As mulheres negras assistiram, em diferentes momentos de sua militância, à temática específica da mulher negra ser secundarizada na suposta universalidade de gênero ou do ser mulher. Isso é a temática da mulher negra que invariavelmente era tratada como subtema da questão geral da mulher mesmo num país em que as mulheres afro-descendentes compõem perto de metade da população feminina. Ou seja, o movimento feminista brasileiro recusava reconhecer que há uma dimensão racial na temática de gênero que estabelece privilégios e desvantagens entre as mulheres. Isso se torna mais dramático no mercado de trabalho onde mulheres negras são preteridas no acesso e na promoção a melhores ocupações em função do eufemismo da ‘‘boa aparência”, cujo significado prático é: preferem-se as brancas, de preferência louras.

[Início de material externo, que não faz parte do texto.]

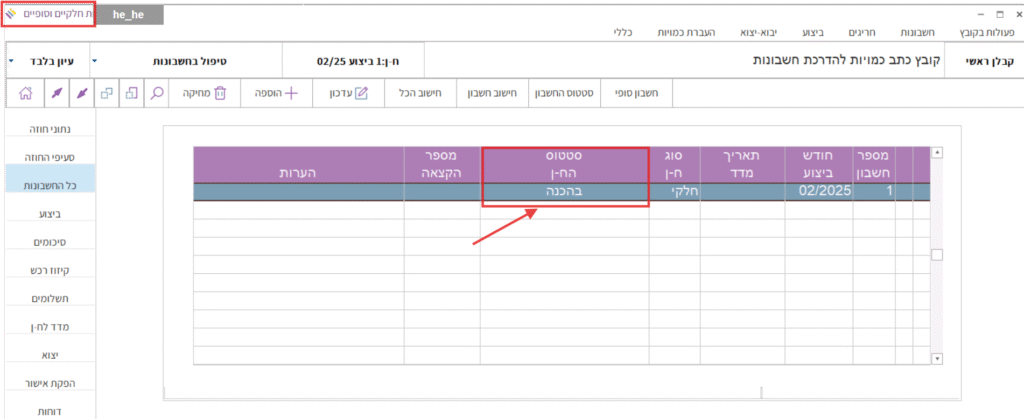
Task: Switch to the he_he tab
Action: click(131, 15)
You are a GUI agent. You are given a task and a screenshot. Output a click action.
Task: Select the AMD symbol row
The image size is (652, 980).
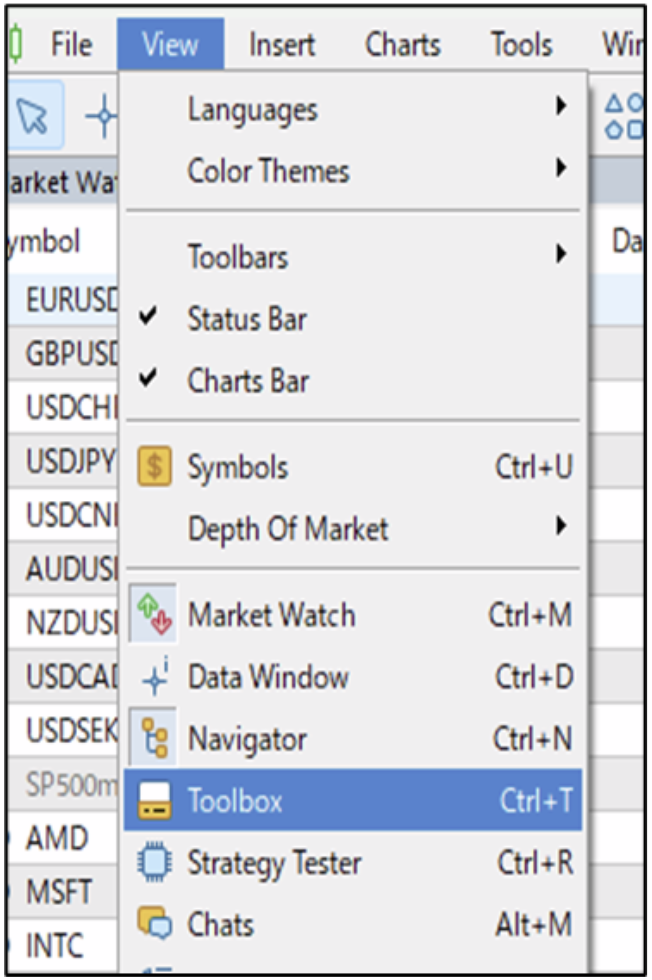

É a consciência desse grau de exclusão que vem determinando o surgimento de organizações de mulheres negras de combate ao racismo e ao sexismo tendo por eixos fundamentais a capacitação de mulheres negras, o estímulo à participação política, à visibilidade, à problemática específica das mulheres negras na sociedade brasileira, à formulação de propostas concretas de superação da inferioridade social gerada pela exclusão de gênero e raça, e à sensibilização do conjunto do movimento de mulheres para as desigualdades intragênero que o racismo e a discriminação racial produzem.
A crescente compreensão do impacto do binômio racismo/sexismo na produção de privilégios e exclusões vem produzindo maior solidariedade entre as mulheres. Importantes redes e articulações nacionais feministas do Brasil, como a AMB – Articulação de Mulheres Brasileiras, e a Rede Nacional Feminista de Saúde e Direitos Reprodutivos expressam cada vez mais vontade política para enfrentar o que Guacira de Oliveira, coordenadora da AMB, considera o despreparo do Movimento Feminista para enfrentar um debate mais aprofundado sobre a questão racial.
Nesse momento as feministas, segundo Oliveira, estão ‘‘dispostas a contribuir para a radicalidade dessa construção para deslocar-se do lugar da hegemonia branca” em prol de uma sociedade racialmente diversificada em todas as suas dimensões. A Rede e a AMB preparam importantes documentos sobre a mulher negra como contribuição do Movimento Feminista à Conferência Contra o Racismo, na África do Sul. A deputada Esther Grossi, na Câmara Federal, e a deputada Lúcia Carvalho, na Câmara Legislativa do Distrito Federal, deram prioridade, nesse 8 de março, à temática da mulher negra. Cresce a cumplicidade entre as mulheres brasileiras.